Longevity Meme Newsletter, December 31 2007

December 31 2007

The Longevity Meme Newsletter is a weekly e-mail containing news, opinions and happenings for people interested in healthy life extension: making use of diet, lifestyle choices, technology and proven medical advances to live healthy, longer lives.



- What You Have In Common With Naked Mole-Rats
- The Latest Rejuvenation Research
- On Inexorable Technological Progress
- Discussion
- Latest Healthy Life Extension Headlines


What you have in common with naked mole-rats if you're lucky, that is:


"You might recall that different fatty acid or lipid composition in cell membranes was floated as a reason for the nine-fold longevity of naked mole-rats over related rodent species. Plenty of oxidative stress in the older mole-rats, but little sign of biochemical damage resulting from it - in comparison to those other rodents long since aged to death, that is. Better, more damage-resistant building blocks down at the molecular level might be the cause. A forthcoming Rejuvenation Research paper discusses the results of a similar consideration of cell membrane differences and longevity within the human species."

It looks like some of the biochemical differences that may help naked mole-rats live so much longer than other rodents can also be seen in human biochemistry. According to this study, the descendants of people who lived to 90 and beyond tend to have cells that look more mole-rattish in their membrane construction than people of more short-lived families. It is fascinating to see real, structural differences down at the lowest level start to appear as a result of the search for the roots of human longevity.


The latest issue of Rejuvenation Research is now available online. Remember that the journal will become bi-monthly in 2008. Links to scientific papers of interest and commentary on some of the non-scientific content can be found in this Fight Aging! post:



A subtle and unresolved debate often rears its head within the healthy life extension community:


"Many people see activism in support of longevity science to be of limited necessity because they believe, I think, that general advances in technological capabilities drive entrepreneurial development cycles that drive public support for new uses. In effect, this is a belief in the robustness of a free market to explore every possible economically viable avenue for human betterment, and to leap upon newly viable avenues as soon as they arise.
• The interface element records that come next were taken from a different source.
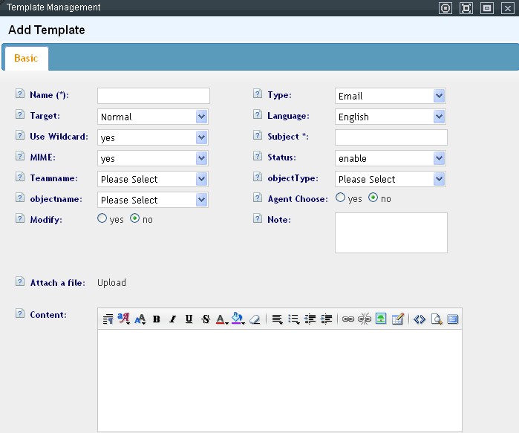Click the underline icon in editor
The image size is (519, 433).
point(189,319)
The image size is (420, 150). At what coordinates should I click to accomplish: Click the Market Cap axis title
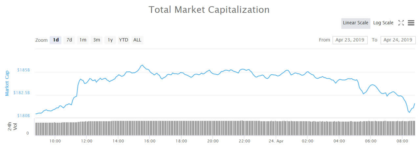(7, 83)
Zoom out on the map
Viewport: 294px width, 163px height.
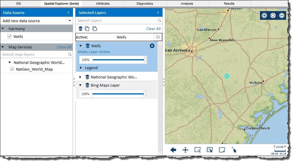click(282, 15)
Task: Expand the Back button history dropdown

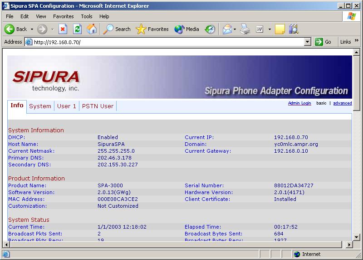Action: pos(32,29)
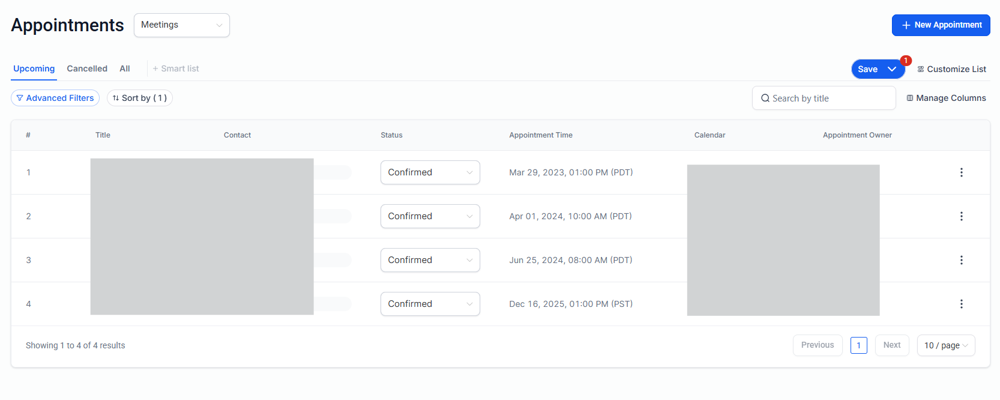Click the New Appointment button
This screenshot has height=400, width=1000.
pyautogui.click(x=941, y=25)
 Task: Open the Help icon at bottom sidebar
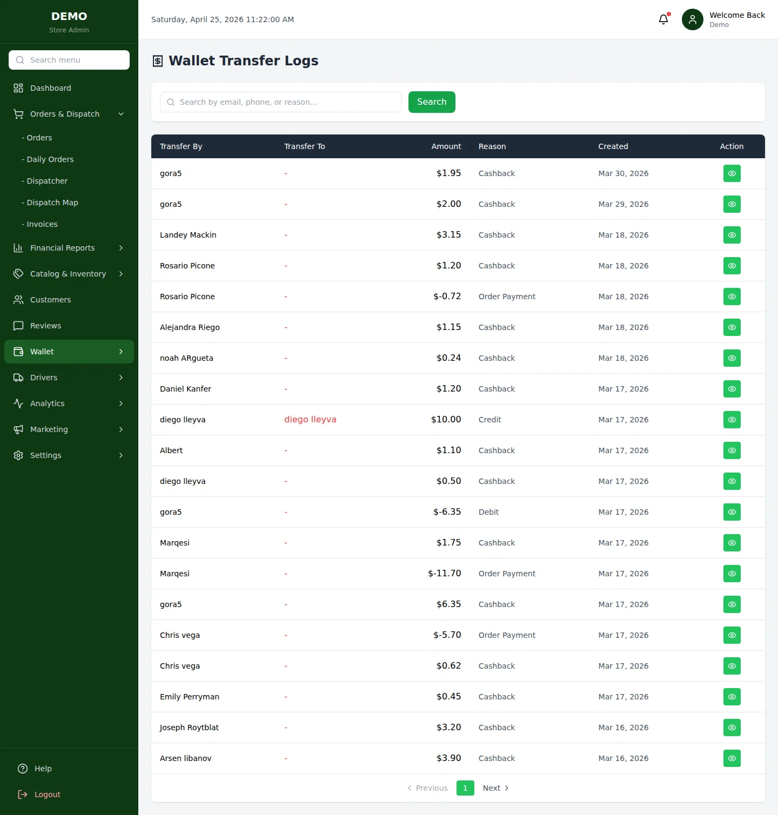point(22,768)
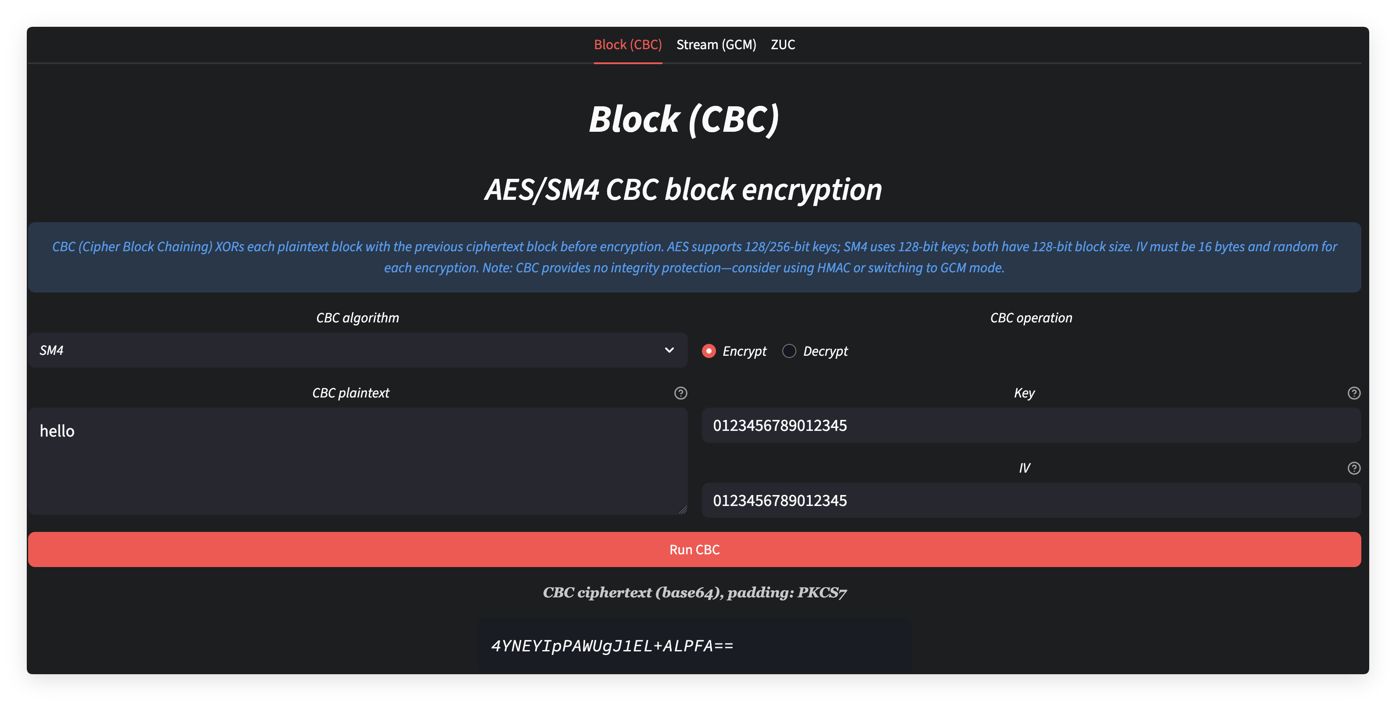Image resolution: width=1396 pixels, height=701 pixels.
Task: Select the Encrypt radio button
Action: pyautogui.click(x=709, y=351)
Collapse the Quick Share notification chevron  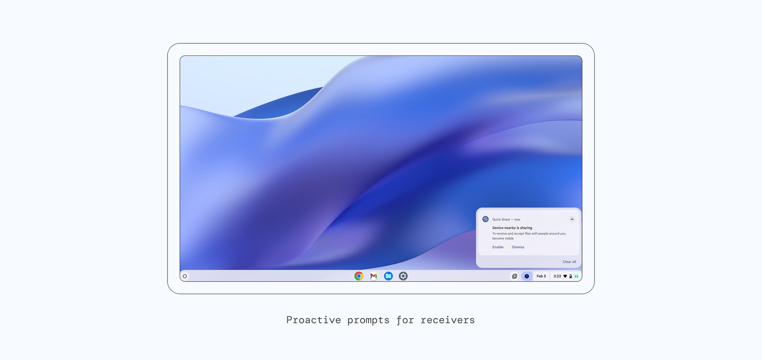point(572,219)
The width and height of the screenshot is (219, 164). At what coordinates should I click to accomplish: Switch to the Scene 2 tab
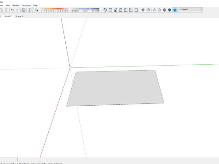pos(8,16)
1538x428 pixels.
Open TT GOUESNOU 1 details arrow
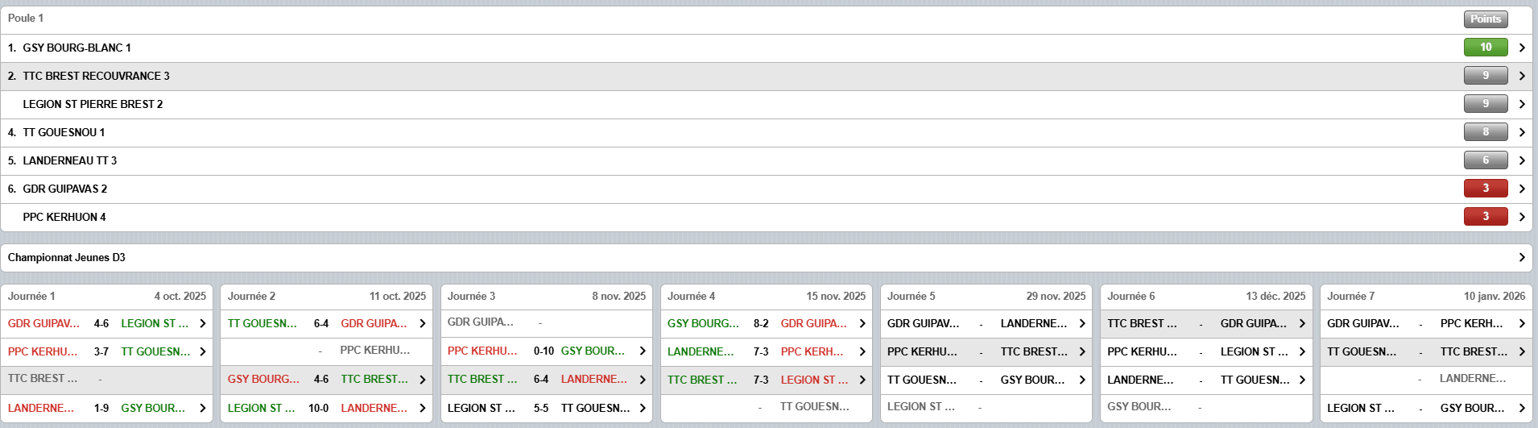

"My position is that this is probably the case in the long term. However, as always, it is easy to point out many economically viable and technologically possible projects that have not been started, in medicine or other fields, in the decades since they became viable. In addition to the economy of the free market, there exist economies of regulation, attention, understanding and philanthropic support - just because something is viable does not mean it will happen within your lifetime.

"There of course is the crux of the matter. If we are to benefit from healthy life extension therapies, from medical technologies capable of repairing the damage of aging, progress must be rapid. Healthy life extension through scientific advancement is inevitable - but not for us, unless we get our act together."



The highlights and headlines from the past week follow below.

Remember - if you like this newsletter, the chances are that your friends will find it useful too. Forward it on, or post a copy to your favorite online communities. Encourage the people you know to pitch in and make a difference to the future of health and longevity!




To view commentary on the latest news headlines complete with links and references, please visit the daily news section of the Longevity Meme: http://www.longevitymeme.org/news/

Thoughts on the AGEMAP (December 28 2007)
Some punchy thoughts on the AGEMAP project by the Grailsearcher: "Databases are usually quite dull. They are filled with tedious gobs of data like shoe size, date of birth and other boring tidbits that are meaningless on their own. Having to work with them on a day to day basis can sometimes makes you want to bore a hole in your head with a spoon. The AGEMAP database kicks ass though and I'll tell you why. ... 906 gene expressions were shown to change with age across the various mouse tissues. Who cares? You do. It sets the stage for similar human studies and understanding why gene expressions change will lead to therapies that will very likely extend your healthy lifespan in the coming decades. Significantly. ... This is the century where the human race will see significant and perhaps even radical extensions in lifespan due to research taking place now. Decoding the human genome was a big step in that direction and the subsequent leaps such as the AGEMAP database which details specific gene expressions are already taking place." Unvarnished enthusiasm is a good thing, for it it is inenvitably the enthusiasts who help to make progress happen.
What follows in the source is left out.